Uniform
A "remix album" of my debut album. Form was about the deconstruction of sound while Uniform is about the reconstruction of it. The songs were put together mostly by constructing field recordings, randomly recorded piano parts, and so on to create source material and then combined afterword to create songs.
Tracklisting:
- Midori
- Tokyo
- Cleare (Ollie Bown Remix)
- White
- Streetlights As Fairgrounds (Saine Remix)
- Memorium: The Choir
- Triagnol
- Cleare (Shawn Dickerson Remix)
Aria Rostami
Aria Rostami currently lives in Brooklyn, New York. Rostami started releasing music in 2011 and has releases on labels such as Spring Theory, Glacial Movements, Dark Entries, Crash Symbols, Zoom Lens, Audiobulb and Jacktone Records. Aria Rostami occasionally performs and releases work with Daniel Blomquist.
Reviews
SF WeeklyLast but not least, we figured we ought to pay homage to the city's vibrant underground IDM and experimental electronica scene. Aria Rostami is a recent signee to the audiomoves netlabel (an imprint of the venerable Sheffield, UK-based Audiobulb). His recent release, Uniform, is an ambient sound collage comprised of cleverly manipulated field recordings, heavily reverbed upright piano, and glitchy rhythms that brings to mind the work of Christian Fennesz, John Duncan, and Brian Eno. Tracks like "Tokyo" and "Midori" show Rostami experimenting with the kind of soundscape design that evokes a rain-drenched afternoon in the city.
Chain D.L.K.
This second release signed by San Francisco based sonic designer Aria Rostami titled Uniform has been introduced both as a remix album (although this release contains just three proper remixes) and as a follow up to his lovely debut album Form I spoke about some months ago just because while the latter was based on deconstruction of sound, the former concerns the reconstruction of it, but this approach centered on a totally different way of processing sound (or emotions...) could let think about something new coming from the same source for inspiration, the gentle and sometimes foggy slopes of Rostami's city. In spite of the importance of some compositional aspects, what really matters in my modest opinion is not a comparison between Form and Uniform, but the preservation of Rostami's intimate enchantment, which has kept his wholeness even though some matter has been processed according to different standards: psychedelic melodious breezes blow on field recordings, delayed piano touches, percussive tingles, stifled metallic sounds, so that all tracks sound like evoking a veiled feeling of opacified purity. It's clear Rostami's past experiences related to the production of scores for films in many moments of Uniform, even in those ones where he seems to fill sound machines' wires with laudanum ("Memorium: The Choir", "Triagnol" - what a lovely cameo! -, "White"), whereas in other moments his agglomerative sound (re)processing reminds some sonic artifacts by Arovane, Boards Of Canada or Bauri ("Midori", "Tokyo").

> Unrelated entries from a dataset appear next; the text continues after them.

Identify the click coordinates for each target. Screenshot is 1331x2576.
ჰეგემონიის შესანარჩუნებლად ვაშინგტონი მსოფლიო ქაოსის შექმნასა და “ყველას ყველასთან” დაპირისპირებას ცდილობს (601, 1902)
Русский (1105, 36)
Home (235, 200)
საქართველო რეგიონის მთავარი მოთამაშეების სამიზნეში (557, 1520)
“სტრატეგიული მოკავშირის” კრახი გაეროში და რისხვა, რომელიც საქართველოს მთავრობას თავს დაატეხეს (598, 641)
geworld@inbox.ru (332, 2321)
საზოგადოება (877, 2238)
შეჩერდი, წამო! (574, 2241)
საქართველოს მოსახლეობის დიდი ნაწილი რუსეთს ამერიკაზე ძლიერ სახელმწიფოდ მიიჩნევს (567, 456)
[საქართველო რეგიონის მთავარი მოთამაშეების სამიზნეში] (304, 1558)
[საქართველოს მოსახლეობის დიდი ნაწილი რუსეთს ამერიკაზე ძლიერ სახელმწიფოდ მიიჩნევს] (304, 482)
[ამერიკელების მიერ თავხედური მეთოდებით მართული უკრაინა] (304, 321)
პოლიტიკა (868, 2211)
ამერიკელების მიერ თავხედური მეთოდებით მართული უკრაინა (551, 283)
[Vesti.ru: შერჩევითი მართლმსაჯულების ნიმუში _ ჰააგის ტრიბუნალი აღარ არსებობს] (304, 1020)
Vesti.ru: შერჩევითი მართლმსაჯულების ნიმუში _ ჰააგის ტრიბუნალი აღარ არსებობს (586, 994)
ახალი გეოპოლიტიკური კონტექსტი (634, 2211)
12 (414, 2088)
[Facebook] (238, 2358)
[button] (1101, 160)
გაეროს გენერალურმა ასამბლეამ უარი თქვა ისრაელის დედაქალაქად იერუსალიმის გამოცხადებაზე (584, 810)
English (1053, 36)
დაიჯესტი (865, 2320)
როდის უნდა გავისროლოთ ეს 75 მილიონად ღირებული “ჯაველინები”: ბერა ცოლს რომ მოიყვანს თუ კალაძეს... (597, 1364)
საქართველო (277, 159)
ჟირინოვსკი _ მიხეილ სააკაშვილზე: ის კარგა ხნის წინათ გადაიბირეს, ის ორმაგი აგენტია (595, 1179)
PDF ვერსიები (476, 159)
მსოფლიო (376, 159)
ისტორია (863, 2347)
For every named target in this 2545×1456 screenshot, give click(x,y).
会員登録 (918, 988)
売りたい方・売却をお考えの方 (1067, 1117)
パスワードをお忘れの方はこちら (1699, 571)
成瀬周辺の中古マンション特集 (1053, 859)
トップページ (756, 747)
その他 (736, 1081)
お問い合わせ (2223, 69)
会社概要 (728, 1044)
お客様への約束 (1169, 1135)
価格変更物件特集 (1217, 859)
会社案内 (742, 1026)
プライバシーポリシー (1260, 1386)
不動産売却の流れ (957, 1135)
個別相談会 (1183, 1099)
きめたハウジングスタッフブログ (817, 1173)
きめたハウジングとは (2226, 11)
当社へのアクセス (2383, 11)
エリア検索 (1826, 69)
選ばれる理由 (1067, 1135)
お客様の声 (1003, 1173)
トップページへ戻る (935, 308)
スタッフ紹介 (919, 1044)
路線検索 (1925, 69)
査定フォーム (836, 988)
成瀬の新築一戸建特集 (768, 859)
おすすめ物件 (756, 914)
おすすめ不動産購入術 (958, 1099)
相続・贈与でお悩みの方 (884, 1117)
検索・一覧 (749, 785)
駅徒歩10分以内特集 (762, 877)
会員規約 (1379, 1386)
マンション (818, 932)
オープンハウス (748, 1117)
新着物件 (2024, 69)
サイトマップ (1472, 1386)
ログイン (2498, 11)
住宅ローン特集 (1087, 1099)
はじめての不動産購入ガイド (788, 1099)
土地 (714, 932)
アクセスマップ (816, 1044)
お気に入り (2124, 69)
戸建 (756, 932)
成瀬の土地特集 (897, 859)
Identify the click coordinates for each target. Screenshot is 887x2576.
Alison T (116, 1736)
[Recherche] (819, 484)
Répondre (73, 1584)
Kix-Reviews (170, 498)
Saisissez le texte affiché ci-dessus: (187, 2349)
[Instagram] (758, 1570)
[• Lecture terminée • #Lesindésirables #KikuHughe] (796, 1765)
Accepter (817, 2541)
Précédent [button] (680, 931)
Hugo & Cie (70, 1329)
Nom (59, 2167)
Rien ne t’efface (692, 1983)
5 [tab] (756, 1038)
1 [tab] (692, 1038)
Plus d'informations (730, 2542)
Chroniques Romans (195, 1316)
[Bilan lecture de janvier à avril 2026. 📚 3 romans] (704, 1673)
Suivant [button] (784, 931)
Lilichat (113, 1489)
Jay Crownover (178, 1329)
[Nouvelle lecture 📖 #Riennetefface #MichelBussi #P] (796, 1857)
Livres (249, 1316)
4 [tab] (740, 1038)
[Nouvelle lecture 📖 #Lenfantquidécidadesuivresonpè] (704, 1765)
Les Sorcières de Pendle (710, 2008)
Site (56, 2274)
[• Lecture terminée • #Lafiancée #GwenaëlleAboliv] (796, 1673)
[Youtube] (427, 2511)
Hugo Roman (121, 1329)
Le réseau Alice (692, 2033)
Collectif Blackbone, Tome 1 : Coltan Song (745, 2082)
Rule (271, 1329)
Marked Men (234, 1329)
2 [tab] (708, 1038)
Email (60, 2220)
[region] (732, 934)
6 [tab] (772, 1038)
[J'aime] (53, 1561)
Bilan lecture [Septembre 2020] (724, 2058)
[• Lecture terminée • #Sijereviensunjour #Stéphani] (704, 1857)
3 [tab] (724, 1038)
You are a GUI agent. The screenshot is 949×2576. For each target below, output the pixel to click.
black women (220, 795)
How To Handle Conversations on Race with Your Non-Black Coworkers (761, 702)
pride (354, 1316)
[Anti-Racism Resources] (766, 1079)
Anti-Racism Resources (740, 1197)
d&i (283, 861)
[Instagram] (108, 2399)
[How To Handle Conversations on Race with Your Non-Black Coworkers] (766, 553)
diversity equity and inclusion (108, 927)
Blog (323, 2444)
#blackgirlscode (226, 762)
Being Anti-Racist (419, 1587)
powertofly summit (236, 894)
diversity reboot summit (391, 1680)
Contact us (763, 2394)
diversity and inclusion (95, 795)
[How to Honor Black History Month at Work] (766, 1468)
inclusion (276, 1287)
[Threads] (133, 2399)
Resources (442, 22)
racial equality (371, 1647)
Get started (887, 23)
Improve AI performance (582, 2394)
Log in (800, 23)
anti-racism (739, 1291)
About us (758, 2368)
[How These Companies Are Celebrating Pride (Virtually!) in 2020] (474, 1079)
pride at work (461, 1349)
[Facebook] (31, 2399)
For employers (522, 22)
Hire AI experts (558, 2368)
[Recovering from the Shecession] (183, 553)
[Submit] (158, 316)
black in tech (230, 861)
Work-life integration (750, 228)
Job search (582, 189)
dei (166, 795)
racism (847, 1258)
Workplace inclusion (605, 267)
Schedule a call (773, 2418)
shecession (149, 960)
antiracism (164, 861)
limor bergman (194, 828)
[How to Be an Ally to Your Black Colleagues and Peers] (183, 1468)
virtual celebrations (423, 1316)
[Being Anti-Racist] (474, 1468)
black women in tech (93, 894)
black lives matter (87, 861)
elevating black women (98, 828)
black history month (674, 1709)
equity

It's astonishing the way the three remixers kept remarkably high the psychedelic level and the daydreaming emanations, being my favorite ones the treatment Shawn Dickerson reserved for "Cleare": the mentioned remix let drip silicium and sugar from broken pipes carrying fuel for dreams, letting resurface some past listenings of mine such as some stuff by Norken Lee Norris, and the highly cinematic version of "Streetlights As Fairgrounds" by Saine.